A l’en croire, des mesures concrètes sont envisagées, notamment «le renforcement des capacités des professionnels de santé et des travailleurs sociaux, une meilleure circulation de l’information et un partage régulier des données, la mobilisation conjointe des ressources pour la durabilité des actions, la remise en œuvre d’activités de prévention, de sensibilisation, de communication et de dépistage actif associées à la prophylaxie post-exposition». «L’adoption de la loi 2020 du 13 juin 2020, remplaçant la loi de 1966 relative au traitement de la lèpre et au reclassement social, est une avancée législative majeure.

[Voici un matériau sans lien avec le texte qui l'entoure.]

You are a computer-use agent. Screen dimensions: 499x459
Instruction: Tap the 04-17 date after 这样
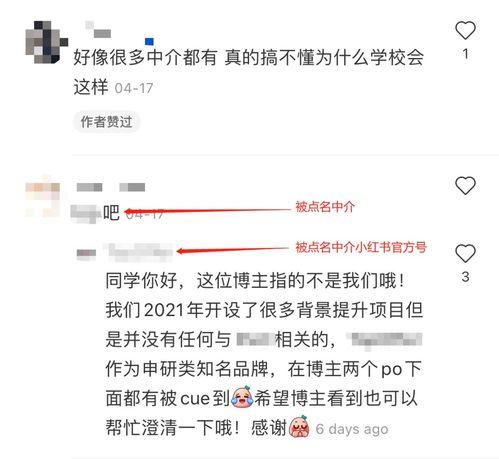click(x=134, y=88)
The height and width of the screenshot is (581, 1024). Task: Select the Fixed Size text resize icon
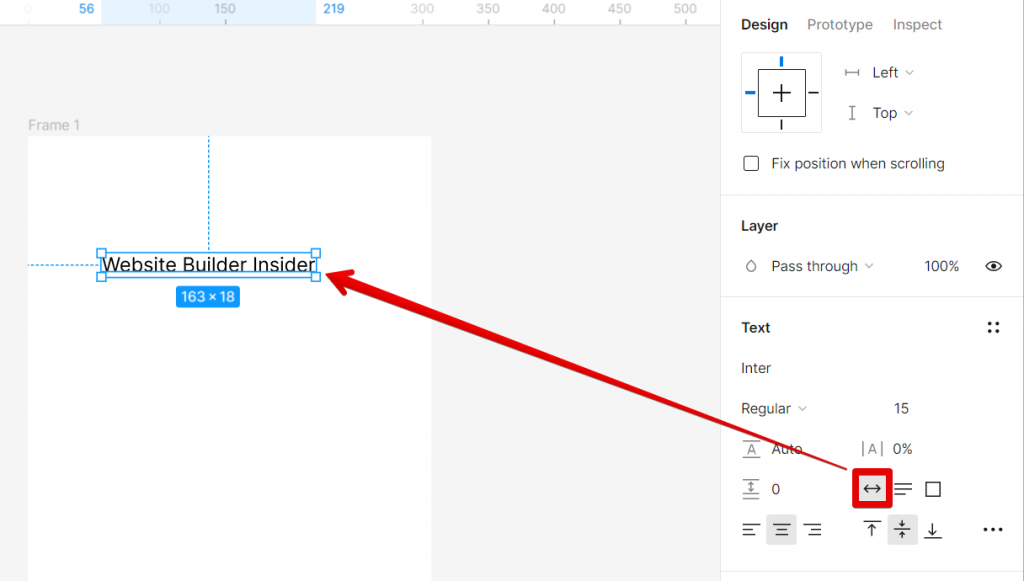coord(931,488)
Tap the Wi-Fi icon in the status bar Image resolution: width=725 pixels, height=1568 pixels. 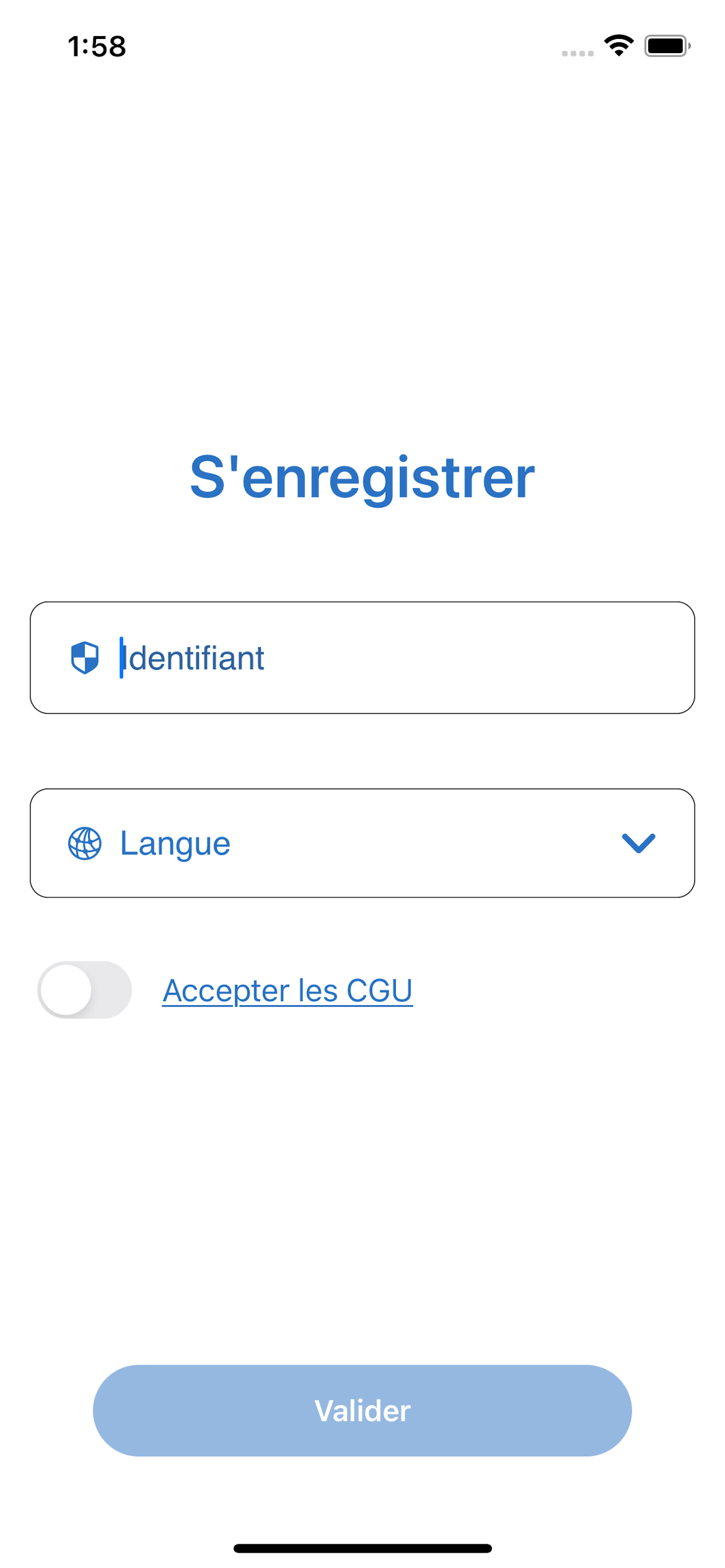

Elle confère aux communautés issues des anciens villages de reclassement social, le droit commun et la place attendue au sein des collectivités territoriales», a déclaré M. Niang.
Cependant, le président des personnes affectées par la lèpre a rappelé que cette avancée doit être accompagnée de «mesures fortes de réhabilitation de ces communautés pour en faire une meilleure idée au profit d’une grande partie de ces populations qui portent un grand risque de maladie».
Lors de cette journée, les partenaires techniques et financiers tels que l’Oms, Action Damien, l’Association allemande de lutte contre la lèpre et la tuberculose (Dahw Sénégal), le Centre hospitalier de l’Ordre de Malte, la Fondation Raoul Follereau, ont réaffirmé leur soutien indéfectible. Dr Gilbert Batista, représentant des partenaires techniques et financiers, a souligné que «le Sénégal dispose aujourd’hui de tous les éléments nécessaires pour atteindre cet objectif d’élimination. L’introduction de la prophylaxie post-exposition et l’intégration de l’Intelligence artificielle pour le diagnostic et la prévention sont des avancées prometteuses».